On top of that, there’s a recurring contradiction: first the bonus is supposedly too irrelevant to justify any use at all, then it suddenly becomes strong enough to allow 50 villagers empowering units and breaking the game. Either it makes no difference, or it makes too much of a difference — but it’s never allowed to exist as a situational defensive advantage, which is the whole point of the proposal. It comes across as if, regardless of the suggested tweaks, caps, or restrictions, the idea has already been dismissed from the start. At that point, it’s not constructive criticism of the design, just a closed-off position against it.

I dont think you got the point i was making which i guess is bad on my part. At least im aware OP understood.

I was looking at the idea without the numbers and telling him what could happen in uses besides the one hes describing. Then suggested a cap so its easier to balance to low number of villagers without making it way stronger when you would have bigger mass.

Then i look at the idea with his numbers and said those numbers wouldnt really amount to much and compared it to the Loki example, of its a bonus that ofc is there and aany number buff is a buff but compared to other gods bonus its lack luster. If you share OP’ s opinion that flavor passive are good even if they arent useful then kudos to you, i simply think different and its not right/wrong, its different perspectives on design.

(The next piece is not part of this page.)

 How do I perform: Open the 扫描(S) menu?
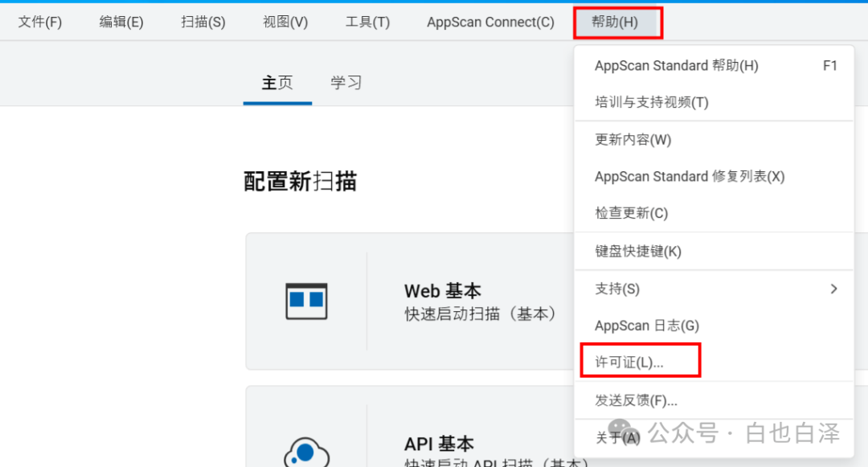[203, 22]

Im talking about the design elements like the are each villager applies its effect in and how that matters.

Because its not been adressed. Theres no way to adress it. For neither of us. If the god is similar to freyr in design, theres 3 minor gods you dont know about, i dont know about them either and that shifts a lot how strong/weak something can be.

Thats simply a limitation of designing around the unknown. Since we are not designing the whole civ we cant synergize everything. You can play around what we know greek has. Which currently is very strong late game and a weakness of being stopped before getting there and taking the game.

If you are into the space of “fun flavor” and “every idea is a good idea” then im not the Best person for it, i like to focus on the details and branching out outside of its intended use and see how it compares to other things from a design stand point.

I guess i didint make myself clear to you. What i mean is this type of powers that stack based on X amount of units, without a cap are balanced around either being decent on low numbers and very strong on higher ones. Or not so good at low numbers to be balanced around bigger ones.

So either end point can happen.

Well im sorry you took it that way, here, allow me to illustrate it better:

Im quoting myself so you can better understand my position on it.

I think this is where the disagreement really sits. The proposal was never meant to compete with peak power bonuses or define an entire playstyle on its own, but to offer a situational defensive advantage that rewards fighting near your economy. Judging it primarily by whether it can match high-impact bonuses misses that core intention. It also feels like the middle ground is being understated.

A lot of existing bonuses in the game already live in that “in-between” space you describe — not game-defining on their own, but meaningful when combined with positioning, timing, and other tools. That doesn’t make them pointless, just different in design philosophy.